A care home has been placed in special measures after inspectors listed a catalogue of problems including dirty and smelly rooms, a dangerous fire escape and a risk of electrocution from water dripping on to plug sockets.
Care Quality Commission inspectors also reported that a patient with a leg in plaster had been “bounced” down the stairs in a wheelchair because he could not access the lift at Catterall House.
All new admissions to the 24 bed private home, on Garstang By-Pass Road at Catterall, have been halted on the Commission’s orders after the surprise inspection in November.
The damning report revealed how a week before inspectors arrived a person had left the building in the night using a first floor metal fire escape and needed hospital treatment after falling.
Inspectors noted the incident could “have had fatal consequences.”

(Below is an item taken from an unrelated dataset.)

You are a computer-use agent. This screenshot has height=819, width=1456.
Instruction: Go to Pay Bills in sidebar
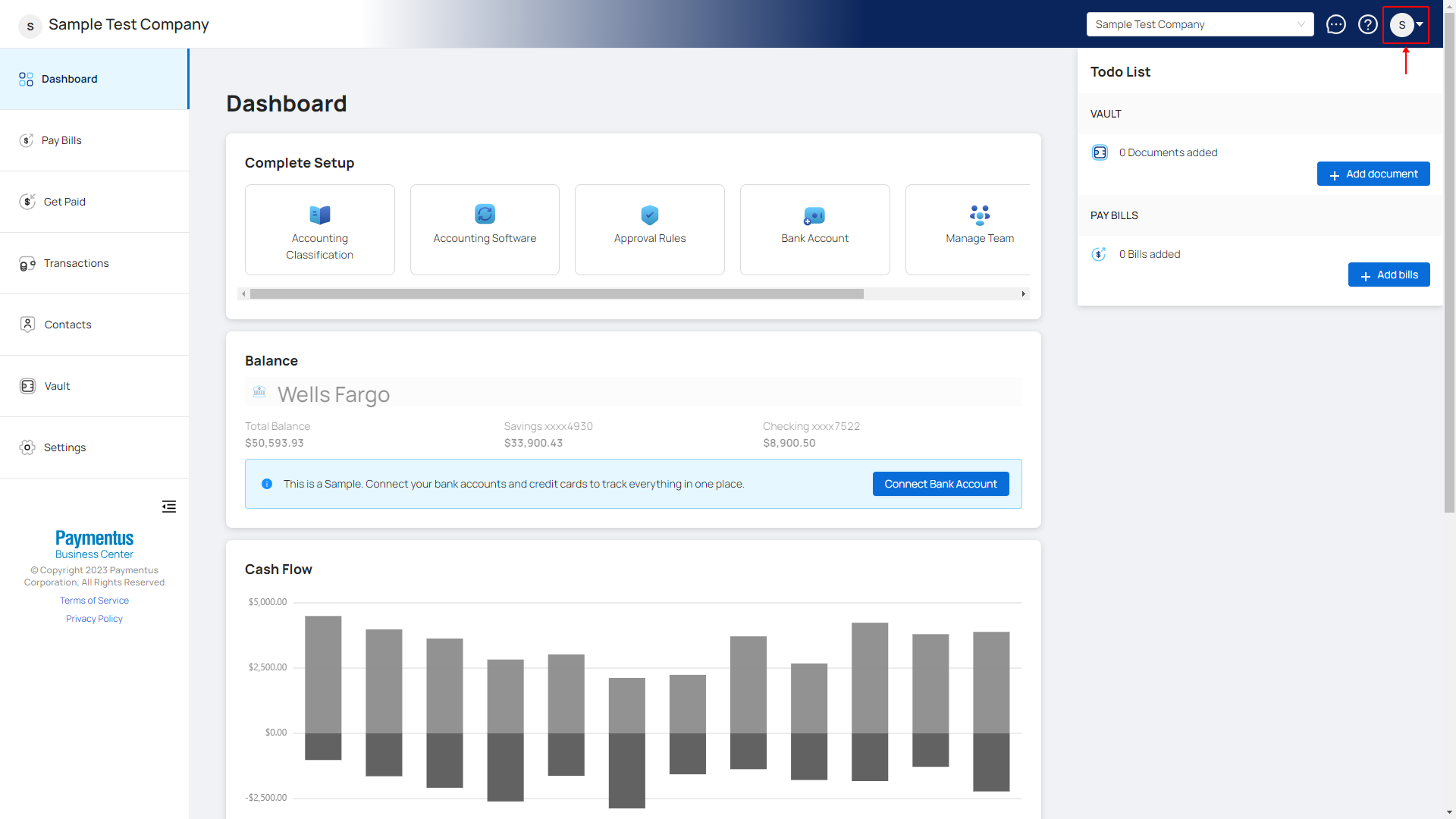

During the inspection a soaking wet pillow was found on a shelf in the sluice room, which meant water was dripping over electrical sockets posing a “serious risk of electrocution”.
Concerns the CQC highlighted included:
• Hot water temperatures presented a scalding risk in some areas of the home, including residents’ en suite bathrooms.
• A patient with a leg in plaster had been “bounced “ down the stairs in his wheelchair because the plaster on his leg meant he could not access the lift.
• Inspectors were told no cleaner had been employed at the home for 12 months.
• Care staff had to carry out all cleaning and laundry duties as well as provide activities for residents.
• Care workers also had to cover for the cook on his days off
• Communal bathrooms and toilets were “visibly dirty”
• Several areas of the home were “very odorous.”
The report did note that training was provided for staff and that residents had made “some positive comments” with one noting they were “looked after very well” and another saying: “They are always very kind to me, I know I can rely on them.”
But two expressed concern over staffing levels and inspectors saw one resident upset after waiting for several hours for assistance to go to the lavatory.
Staff were seen to be patient and caring, knew residents and their likes and dislikes well.
Registered manager Robert Blackburn has now moved to a new job. The report noted inspectors assessed his manner with residents as “kind and caring” and said people spoke highly of him, but it also detailed concerns including that he had failed to identify a new resident’s needs properly. He declined to comment but said he was continuing to have discussions with the Commission about the home.
The home will be reinspected within six months, and if no improvements have been made the home could be closed down. Home owners Varsha and Ramesh Gulati said: “We are working very hard to improve our care home and working with CQC and Social Services to achieve our Action Plan.”